Drug-discovery teams typically adopt new tools only when they show clear, quantitative improvement on internal datasets, such as better hit rates or reduced experimental burden, and industry reviews of AI in drug development emphasise this requirement for head-to-head comparisons. Until Tahoe can demonstrate performance gains from Tx1 and related models on proprietary pharma data, there is a risk that some prospective customers will limit pilots or delay broader roll-outs.
Macro and Operational Risks
Training and serving Tx1-class models on Tahoe-100M-scale data requires access to high-end GPUs and substantial storage. As of August 2025, pricing surveys report Nvidia H100 GPUs costing around $25K per card for direct purchase, with cloud rental rates ranging roughly from $2.8–$10 per hour depending on provider, and note that GPU prices and availability remain volatile as demand surges. Tahoe, therefore, faces cost and capacity risk: changes in GPU pricing or supply can affect gross margins on any usage-based TahoeDive or API products and constrain how quickly new model versions are trained.

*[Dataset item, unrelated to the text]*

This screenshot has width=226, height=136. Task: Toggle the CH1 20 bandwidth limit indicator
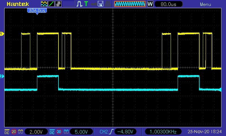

Venture funding data show that global startup investment fell by about 38% between 2022 and 2023, with biotech IPO proceeds dropping from $16.0 billion in the first three quarters of 2021 to $3.4 billion in the same period of 2023, before a partial rebound driven by AI-focused deals. Reports in 2024–2025 describe ongoing layoffs and funding pressure in parts of the biotech sector, even as AI-biotech remains attractive to some investors. For Tahoe, which sells R&D tools and is still pre-revenue, this environment creates a risk that potential customers delay software purchases during downturns and that Tahoe may need to raise additional capital in a competitive “AI for drug discovery” funding landscape.
Summary
Drug development remains highly inefficient, with only ~7–8% of candidates reaching approval and particularly low success in oncology, often due to late-stage safety or efficacy failures that reflect limited understanding of drug effects across diverse human cell types. Tahoe Therapeutics addresses this gap by generating and modeling large-scale single-cell drug perturbation data, exemplified by its open-source Tahoe-100M dataset (~100 million single-cell profiles across ~60K experiments and 1.1K+ drugs), its Tx1 foundation models trained on these data, and TahoeDive, a no-code natural-language analysis tool.
While Tahoe has raised ~$42 million in funding (including a $30 million Series A at a reported ~$120 million post-money valuation) and operates in a competitive AI-driven drug discovery market, its strategy hinges on translating broad open adoption into monetizable proprietary assets: most notably a planned 1B-cell, 1M drug–patient dataset to be shared with a single partner. Against a backdrop of uneven biotech capital markets and GPU-intensive operating costs, Tahoe’s success depends on securing that partner, demonstrating clear performance gains over pharma baselines, and managing compute economics as it scales.